--- start DATA FOR THE TASK ---

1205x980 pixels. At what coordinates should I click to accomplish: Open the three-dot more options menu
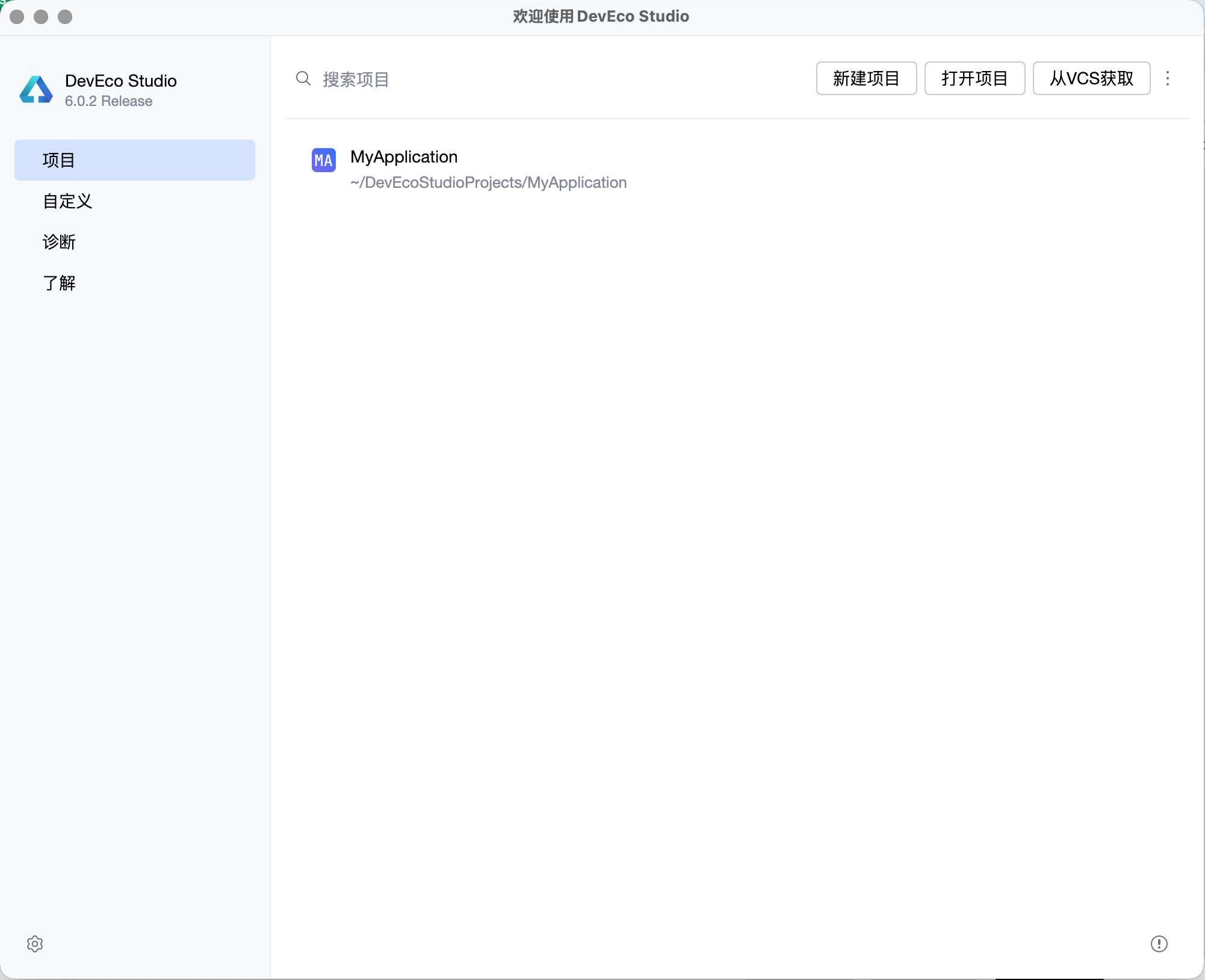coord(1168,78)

--- end DATA FOR THE TASK ---
--- start DATA FOR THE TASK ---

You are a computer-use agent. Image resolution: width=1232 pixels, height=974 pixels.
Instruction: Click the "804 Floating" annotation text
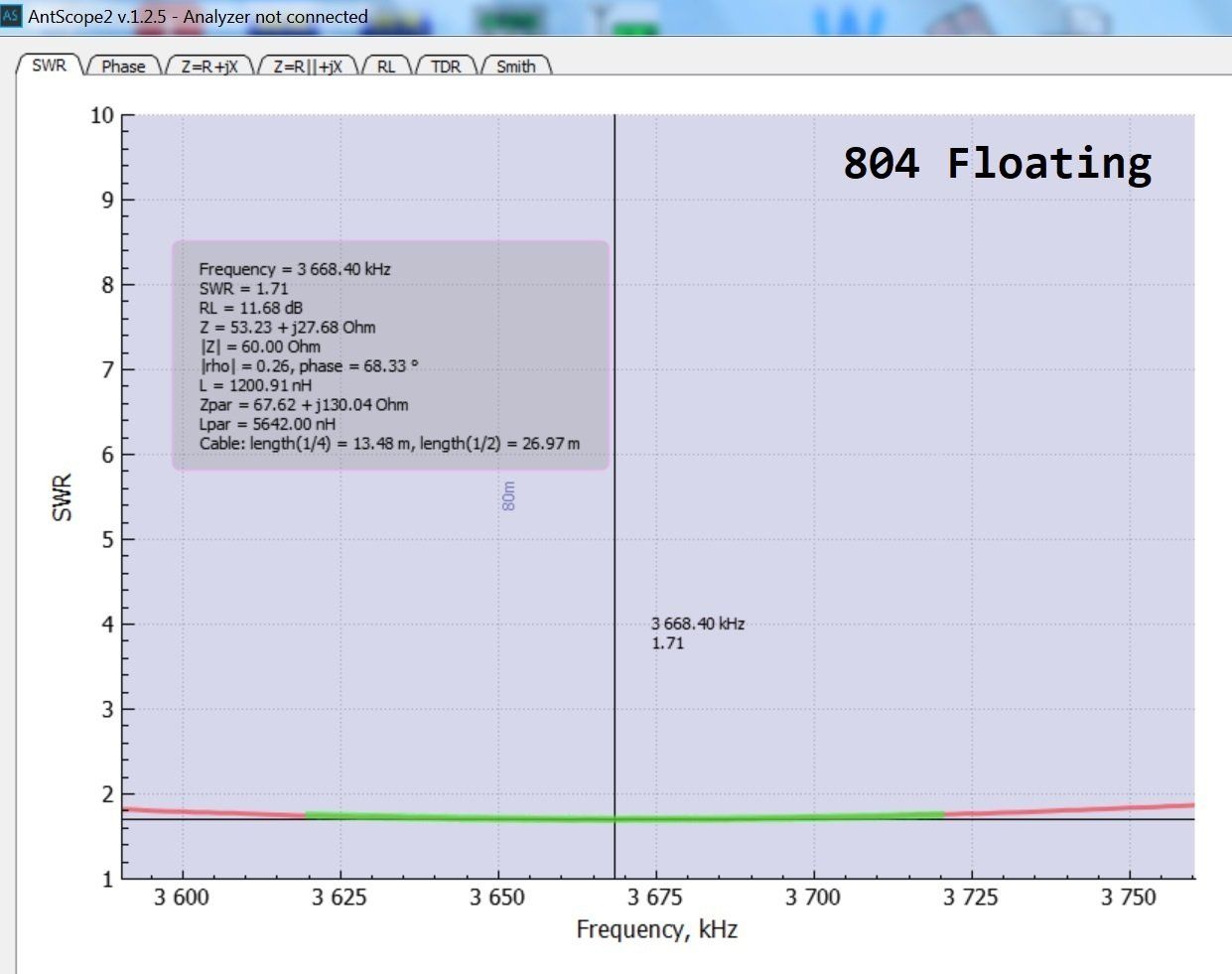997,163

--- end DATA FOR THE TASK ---
--- start DATA FOR THE TASK ---

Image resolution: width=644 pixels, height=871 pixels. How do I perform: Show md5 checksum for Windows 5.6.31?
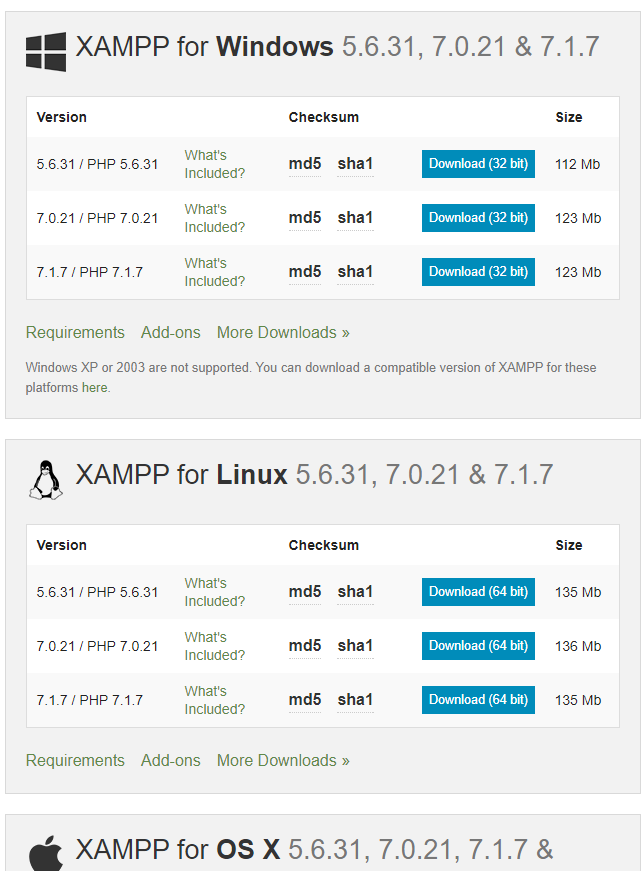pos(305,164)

--- end DATA FOR THE TASK ---

◆ WRITTEN EXERCISE: Revise the data between the lines holding "Image resolution: width=644" and "pos(305,164)", inclusive, so that "checksum" becomes "hash" and nothing else changes. Leave the pictures out.

◆ EXERCISE OUTPUT:
Image resolution: width=644 pixels, height=871 pixels. How do I perform: Show md5 hash for Windows 5.6.31?
pos(305,164)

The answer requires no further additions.